# WHAT IS EXPECTED:
Given the records below, transcribe each of them exactly.

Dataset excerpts
□ □ □ □ □ □ □

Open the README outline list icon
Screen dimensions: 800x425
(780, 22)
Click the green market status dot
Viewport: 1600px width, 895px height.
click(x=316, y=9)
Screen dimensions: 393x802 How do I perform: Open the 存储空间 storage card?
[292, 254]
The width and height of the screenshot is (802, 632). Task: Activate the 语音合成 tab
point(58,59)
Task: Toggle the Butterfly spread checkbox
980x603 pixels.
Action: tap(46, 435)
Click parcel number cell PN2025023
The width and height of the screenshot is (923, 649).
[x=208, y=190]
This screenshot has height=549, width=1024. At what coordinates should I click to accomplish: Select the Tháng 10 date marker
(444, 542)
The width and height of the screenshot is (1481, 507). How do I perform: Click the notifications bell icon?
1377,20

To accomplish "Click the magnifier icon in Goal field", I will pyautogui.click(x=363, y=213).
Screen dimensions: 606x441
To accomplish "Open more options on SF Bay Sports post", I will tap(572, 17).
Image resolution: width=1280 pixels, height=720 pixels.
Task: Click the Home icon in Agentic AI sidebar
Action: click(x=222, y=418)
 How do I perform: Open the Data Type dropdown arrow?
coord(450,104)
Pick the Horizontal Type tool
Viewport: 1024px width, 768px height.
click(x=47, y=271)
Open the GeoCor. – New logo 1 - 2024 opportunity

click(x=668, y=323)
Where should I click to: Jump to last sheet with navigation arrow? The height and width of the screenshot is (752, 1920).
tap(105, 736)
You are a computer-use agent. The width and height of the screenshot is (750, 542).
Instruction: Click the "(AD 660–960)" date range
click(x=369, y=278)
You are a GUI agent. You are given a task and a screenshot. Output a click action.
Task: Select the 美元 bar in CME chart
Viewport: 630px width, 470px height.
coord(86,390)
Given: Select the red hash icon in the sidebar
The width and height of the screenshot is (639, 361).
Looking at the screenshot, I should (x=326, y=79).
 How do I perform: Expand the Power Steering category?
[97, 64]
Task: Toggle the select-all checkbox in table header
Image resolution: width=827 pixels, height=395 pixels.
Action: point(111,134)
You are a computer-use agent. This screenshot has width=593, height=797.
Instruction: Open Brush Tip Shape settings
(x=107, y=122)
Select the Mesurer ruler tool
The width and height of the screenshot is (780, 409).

□ □ □ □ □ □ □

# RESPONSE TO THE EXERCISE:
Open the README outline list icon
Screen dimensions: 800x425
(780, 22)
Click the green market status dot
Viewport: 1600px width, 895px height.
click(x=316, y=9)
Screen dimensions: 393x802 How do I perform: Open the 存储空间 storage card?
[292, 254]
The width and height of the screenshot is (802, 632). Task: Activate the 语音合成 tab
point(58,59)
Task: Toggle the Butterfly spread checkbox
980x603 pixels.
Action: tap(46, 435)
Click parcel number cell PN2025023
The width and height of the screenshot is (923, 649).
[x=208, y=190]
This screenshot has height=549, width=1024. At what coordinates should I click to accomplish: Select the Tháng 10 date marker
(444, 542)
The width and height of the screenshot is (1481, 507). How do I perform: Click the notifications bell icon?
1377,20

To accomplish "Click the magnifier icon in Goal field", I will pyautogui.click(x=363, y=213).
Screen dimensions: 606x441
To accomplish "Open more options on SF Bay Sports post", I will tap(572, 17).
Image resolution: width=1280 pixels, height=720 pixels.
Task: Click the Home icon in Agentic AI sidebar
Action: click(x=222, y=418)
 How do I perform: Open the Data Type dropdown arrow?
coord(450,104)
Pick the Horizontal Type tool
Viewport: 1024px width, 768px height.
click(x=47, y=271)
Open the GeoCor. – New logo 1 - 2024 opportunity

click(x=668, y=323)
Where should I click to: Jump to last sheet with navigation arrow? The height and width of the screenshot is (752, 1920).
tap(105, 736)
You are a computer-use agent. The width and height of the screenshot is (750, 542).
Instruction: Click the "(AD 660–960)" date range
click(x=369, y=278)
You are a GUI agent. You are given a task and a screenshot. Output a click action.
Task: Select the 美元 bar in CME chart
Viewport: 630px width, 470px height.
coord(86,390)
Given: Select the red hash icon in the sidebar
The width and height of the screenshot is (639, 361).
Looking at the screenshot, I should (x=326, y=79).
 How do I perform: Expand the Power Steering category?
[97, 64]
Task: Toggle the select-all checkbox in table header
Image resolution: width=827 pixels, height=395 pixels.
Action: point(111,134)
You are a computer-use agent. This screenshot has width=593, height=797.
Instruction: Open Brush Tip Shape settings
(x=107, y=122)
Select the Mesurer ruler tool
The width and height of the screenshot is (780, 409).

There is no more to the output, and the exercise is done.